Performance optimisation hints

There are many factors that influence on the performance of EQI. This section presents some guidance on optimisation of EQI. However, since the scenarios are very different the presented information should be considered only as hints that can help in optimisation, but they are not a ready-to-use recipes.

Performance-aware usage of QCG-PilotJob

Firstly, the performance of EQI is naturally limited by the performance of QCG-PilotJob. At this level, the usage of ITERATIVE versions of tasks is preferred as it minimises communication overhead related to interaction with QCG-PilotJob Manager. The other element that is related to QCG-PilotJob and should be taken into account and may be beneficial for larger executions is the reservation of a dedicated core for QCG-PilotJob Manager. However, in general, it should be noted that the QCG-PilotJob performance may cause a problem only for extremely demanding scenarios. For the typical use cases, there are other aspects that possibly play more important role.

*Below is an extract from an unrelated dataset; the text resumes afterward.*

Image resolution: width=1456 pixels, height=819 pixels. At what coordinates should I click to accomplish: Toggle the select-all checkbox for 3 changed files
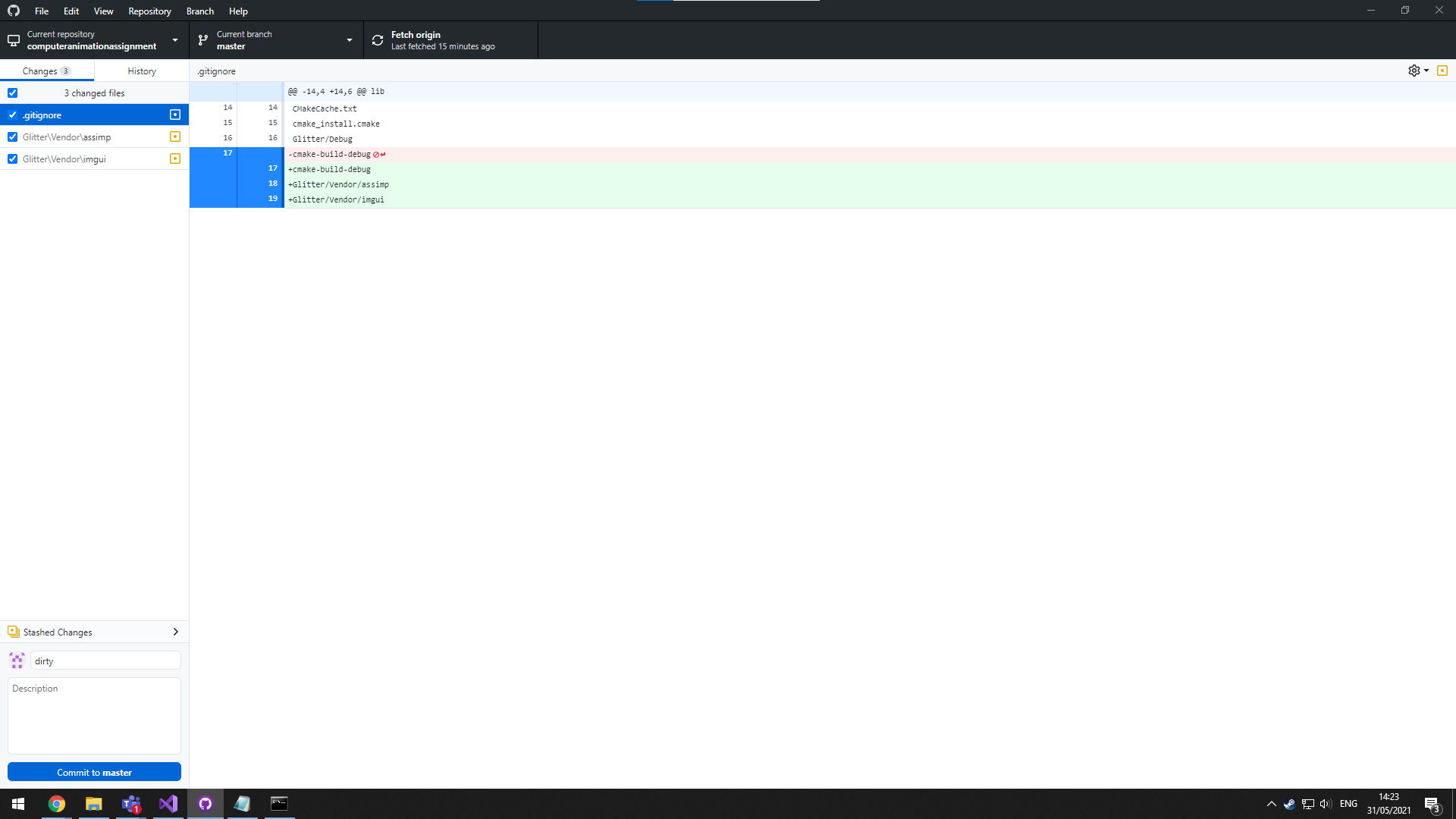click(x=12, y=92)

Tasks fitting in allocation

The critical element for good performance of EQI is to ensure good fitting of the tasks to the size of allocation so there are no empty slots during the execution. For example, it would be very inefficient to have 10 cores in allocation and execute only tasks requiring 6 cores. Then 4 cores would be empty all the time. Much more optimal would be to execute tasks that require 5 cores so two task could be executed in parallel. Thus the starting point in the process of fitting may be just setting of each task’s size to be a divider of the allocation size. In the advanced scenarios however, this may be not sufficient. Please note that in EQI there are different types of tasks and different processing schemes that submit these tasks in specific orders, so the allocation of tasks may be more challenging to ensure good results. In consequence both the allocation size, tasks sizes and processing scheme selection are all variables that need to be determined through scenario analysis and pre-production tests. Please be also aware that optional reservation of a core for QCG-PilotJob Manager naturally reduces a number of available cores for tasks, thus it should be taken into account during the analysis.

Workflow splitting

The basic way of usage of EQI goes down to modification of few lines in a typical EasyVVUQ workflow and execution of the modified workflow on a computing cluster. This is easy, but it should be noted that the whole workflow will be executed in an allocation that can consist of many computing nodes. Likely not all steps of EasyVVUQ require HPC power or may be done in parallel (e.g. sampling and analysis are typically done serially) and therefore in some use cases it may be more optimal to split the workflow into parts executed on HPC machines and those executed locally (or in different, smaller allocation). EasyVVUQ provides the save / load mechanism for the Campaign based on a state file, that can be used to resurrect the workflow when some calculations have been already made in a different location. In particular, this optimisation should be considered when there is a large allocation and relatively long processing time of sampling / analysis

Going forward with this issue, also encoding tasks can be extracted from the processing in a large allocation. Please note however that possible inefficiency is here relatively small since encoding tasks can be executed in parallel over the whole allocation (unless the EXECUTION_ONLY processing scheme is not selected).

Resume mechanism settings

The resume mechanism, and particularly its level, can influence on task’s performance. If the risk of interruption of a workflow can be accepted or if resume mechanism is provided by application itself, the automatic resume mechanism of EQI may be set on BASIC level or even switched-off completely.

Logging and output generation

When there is a huge number of tasks even relatively rare writes to disk may cause a problem. Therefore it may be beneficial to turn logging into less descriptive type or limit a number of output messages. This applies to the logging in EQI, but also to any code that is executed inside a task.